Внук Никитичны Васенька, вторую бессонную ночь едва пережил. Ну привык мальчик ночью спать. За ночь его будили раз десять и все десять раз он грубо ругался, но те что приходили раньше, приходили снова и снова. Где-то под утро совершенно невыспавшийся Васенька на костылях вышел во двор, сел на лавку, положил рядом с собой корзину с огурцами переростками и приготовился к атаке. Минут через десять под забором зашуршали кусты. Вася взял самый большой огурец и прямой наводкой бросил в сторону шума. Из кустов выглянул знатный, местный алкаш Федот.
– Недолет Васенька, ты чего продуктами швыряешься?- спросила голова из кустов.
– Достали вы меня, хуже горькой редьки, вы че сволочи извести меня хотите?- вопросом на вопрос устало спросил Васенька.
– Не серчай Васенька, мы не один десяток лет ходим, привыкли уж, ты вот, что послушай, там у Никитичны в подполе заначка есть, она всегда там держала, на черный день. Так ты давай неси сюда и денежки получай. Огурец на закусь дашь?- спросила голова Федота.
– Дурья твоя башка, ты не видишь, что я поломанный весь, какой подпол, я на ровном месте идти не могу. Давай, дуй отсюдова, пока все огурцы на тебе не израсходовал, притомил ты меня,- сказал Васенька и взял в руку ещё один огурец.
– Не извольте беспокоиться гражданин барин, я сам спущусь и достану, а денежку тебе отдам.

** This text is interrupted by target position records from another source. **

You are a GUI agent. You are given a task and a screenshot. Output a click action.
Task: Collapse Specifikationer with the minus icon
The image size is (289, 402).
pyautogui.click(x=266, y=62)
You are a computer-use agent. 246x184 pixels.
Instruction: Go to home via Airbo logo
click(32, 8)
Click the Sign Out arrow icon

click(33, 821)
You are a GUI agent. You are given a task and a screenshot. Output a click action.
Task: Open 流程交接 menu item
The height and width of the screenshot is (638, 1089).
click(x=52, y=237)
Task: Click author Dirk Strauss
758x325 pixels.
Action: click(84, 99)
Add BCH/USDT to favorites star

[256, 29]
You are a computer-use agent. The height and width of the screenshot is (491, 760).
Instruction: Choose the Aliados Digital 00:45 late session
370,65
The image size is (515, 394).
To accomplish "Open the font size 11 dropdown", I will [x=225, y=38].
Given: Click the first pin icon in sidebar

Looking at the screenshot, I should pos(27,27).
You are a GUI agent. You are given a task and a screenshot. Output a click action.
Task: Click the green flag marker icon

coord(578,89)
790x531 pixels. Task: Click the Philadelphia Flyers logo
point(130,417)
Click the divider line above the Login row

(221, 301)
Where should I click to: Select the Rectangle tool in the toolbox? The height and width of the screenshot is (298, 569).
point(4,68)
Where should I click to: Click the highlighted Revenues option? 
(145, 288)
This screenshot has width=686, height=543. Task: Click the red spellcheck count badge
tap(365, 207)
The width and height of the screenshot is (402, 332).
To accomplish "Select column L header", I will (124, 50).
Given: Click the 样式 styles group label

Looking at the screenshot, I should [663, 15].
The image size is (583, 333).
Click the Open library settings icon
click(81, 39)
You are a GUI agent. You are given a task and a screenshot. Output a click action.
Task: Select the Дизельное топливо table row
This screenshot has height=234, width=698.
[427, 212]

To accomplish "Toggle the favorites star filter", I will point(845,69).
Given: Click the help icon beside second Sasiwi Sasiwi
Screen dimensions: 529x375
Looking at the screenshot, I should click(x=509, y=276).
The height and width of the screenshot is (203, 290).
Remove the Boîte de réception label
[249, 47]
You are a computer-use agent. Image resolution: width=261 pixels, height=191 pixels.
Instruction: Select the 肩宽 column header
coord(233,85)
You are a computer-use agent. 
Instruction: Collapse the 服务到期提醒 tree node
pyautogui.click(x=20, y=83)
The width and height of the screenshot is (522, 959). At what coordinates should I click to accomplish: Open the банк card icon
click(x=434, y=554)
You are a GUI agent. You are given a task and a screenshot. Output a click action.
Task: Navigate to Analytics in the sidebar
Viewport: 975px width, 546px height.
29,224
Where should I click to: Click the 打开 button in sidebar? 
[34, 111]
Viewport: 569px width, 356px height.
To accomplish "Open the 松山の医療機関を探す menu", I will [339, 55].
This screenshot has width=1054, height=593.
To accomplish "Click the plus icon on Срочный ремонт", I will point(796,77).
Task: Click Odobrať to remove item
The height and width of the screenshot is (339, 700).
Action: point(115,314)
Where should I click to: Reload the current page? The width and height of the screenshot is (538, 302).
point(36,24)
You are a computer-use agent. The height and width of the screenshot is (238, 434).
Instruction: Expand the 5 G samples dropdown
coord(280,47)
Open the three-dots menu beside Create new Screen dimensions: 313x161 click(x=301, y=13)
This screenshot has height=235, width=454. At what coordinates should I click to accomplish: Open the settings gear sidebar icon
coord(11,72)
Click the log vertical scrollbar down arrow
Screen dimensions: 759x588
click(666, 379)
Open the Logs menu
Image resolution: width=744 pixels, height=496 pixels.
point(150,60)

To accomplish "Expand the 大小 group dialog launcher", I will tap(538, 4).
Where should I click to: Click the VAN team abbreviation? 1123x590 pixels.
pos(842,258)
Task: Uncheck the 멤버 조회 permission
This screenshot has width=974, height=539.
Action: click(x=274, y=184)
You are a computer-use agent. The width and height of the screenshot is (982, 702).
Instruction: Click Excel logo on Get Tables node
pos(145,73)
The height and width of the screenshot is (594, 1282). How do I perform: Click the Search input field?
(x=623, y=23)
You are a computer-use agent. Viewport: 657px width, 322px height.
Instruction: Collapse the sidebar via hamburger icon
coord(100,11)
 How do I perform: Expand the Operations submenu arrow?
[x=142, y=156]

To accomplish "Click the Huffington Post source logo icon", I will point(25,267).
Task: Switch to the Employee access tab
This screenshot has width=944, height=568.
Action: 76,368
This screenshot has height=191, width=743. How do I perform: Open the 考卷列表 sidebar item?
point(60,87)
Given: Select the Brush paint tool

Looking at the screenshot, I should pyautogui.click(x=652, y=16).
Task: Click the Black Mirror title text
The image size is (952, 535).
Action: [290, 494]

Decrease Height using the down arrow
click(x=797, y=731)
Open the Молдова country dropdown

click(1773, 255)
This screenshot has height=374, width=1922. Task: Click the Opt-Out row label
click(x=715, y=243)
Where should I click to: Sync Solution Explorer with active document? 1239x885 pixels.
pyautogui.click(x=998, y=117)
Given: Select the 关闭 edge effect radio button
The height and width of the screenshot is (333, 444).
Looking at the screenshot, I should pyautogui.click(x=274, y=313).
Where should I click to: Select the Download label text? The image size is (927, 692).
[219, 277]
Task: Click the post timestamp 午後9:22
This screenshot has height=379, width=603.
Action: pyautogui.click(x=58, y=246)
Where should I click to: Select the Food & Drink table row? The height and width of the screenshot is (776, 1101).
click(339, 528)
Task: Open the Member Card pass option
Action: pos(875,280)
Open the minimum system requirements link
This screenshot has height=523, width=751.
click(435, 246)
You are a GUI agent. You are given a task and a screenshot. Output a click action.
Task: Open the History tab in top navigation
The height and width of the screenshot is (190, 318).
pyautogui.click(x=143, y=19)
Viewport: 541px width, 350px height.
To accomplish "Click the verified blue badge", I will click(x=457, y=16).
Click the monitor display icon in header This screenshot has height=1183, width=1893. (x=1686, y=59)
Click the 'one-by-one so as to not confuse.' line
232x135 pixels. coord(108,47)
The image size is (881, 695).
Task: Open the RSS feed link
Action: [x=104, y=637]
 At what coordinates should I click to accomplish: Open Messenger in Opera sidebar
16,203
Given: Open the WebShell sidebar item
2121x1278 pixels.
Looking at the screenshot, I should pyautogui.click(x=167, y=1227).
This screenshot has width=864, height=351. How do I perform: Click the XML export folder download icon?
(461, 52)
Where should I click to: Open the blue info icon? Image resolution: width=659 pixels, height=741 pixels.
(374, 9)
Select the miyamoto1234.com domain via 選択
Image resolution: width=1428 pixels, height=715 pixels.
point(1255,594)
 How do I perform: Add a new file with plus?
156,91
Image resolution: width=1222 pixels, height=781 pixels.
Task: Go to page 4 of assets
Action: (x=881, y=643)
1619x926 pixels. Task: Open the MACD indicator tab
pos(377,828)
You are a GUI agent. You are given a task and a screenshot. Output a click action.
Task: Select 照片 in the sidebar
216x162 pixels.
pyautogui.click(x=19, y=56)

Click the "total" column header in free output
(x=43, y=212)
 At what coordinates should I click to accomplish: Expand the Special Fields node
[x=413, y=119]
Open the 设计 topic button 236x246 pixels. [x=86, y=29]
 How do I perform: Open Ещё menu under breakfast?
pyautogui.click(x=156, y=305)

Ну че ты как не родной, родственники ж поди,- миролюбиво пропела голова Федота.
Вася даже думать не стал, махнул рукой.
Федот мгновенно нырнул в подпол и принес две слезы, за одну отдал трешку, а вторую поставил на стол перед лавкой, на которой сидел Васенька.
– Это следующему мученику Божьему, видишь как просто, а ты ерепенился и поносил меня, свово родственника, плохими словами, а у Никитичны там полки ломятся,- сказал Федот.
– И че там много ещё?- спросил Васенька.
– Полна кадушка, Никитична баба запасливая,- пропел Федот.
Васенька посмотрел на трешку и запихал в карман, настроение у него улучшилось, и даже сон пропал.
– Ты Федот не уходи покамест, посиди здесь, отпусти желающих, видишь я не могу,- более спокойно сказал Васенька.
Федот участливо кивнул, быстренько сгонял на кухню за гранёным стаканом, налил слезу, взял из корзины огурец, выдохнул и опрокинул слезу залпом, будто пил воду, а не самогон. Понюхал огурец и заулыбался широкой улыбкой, во рту просматривалось пяток зубов, да и те были не в лучшем состоянии. Васенька аж подпрыгнул. Не успел Васенька испугаться, как из кустов чей-то голос позвал Федота.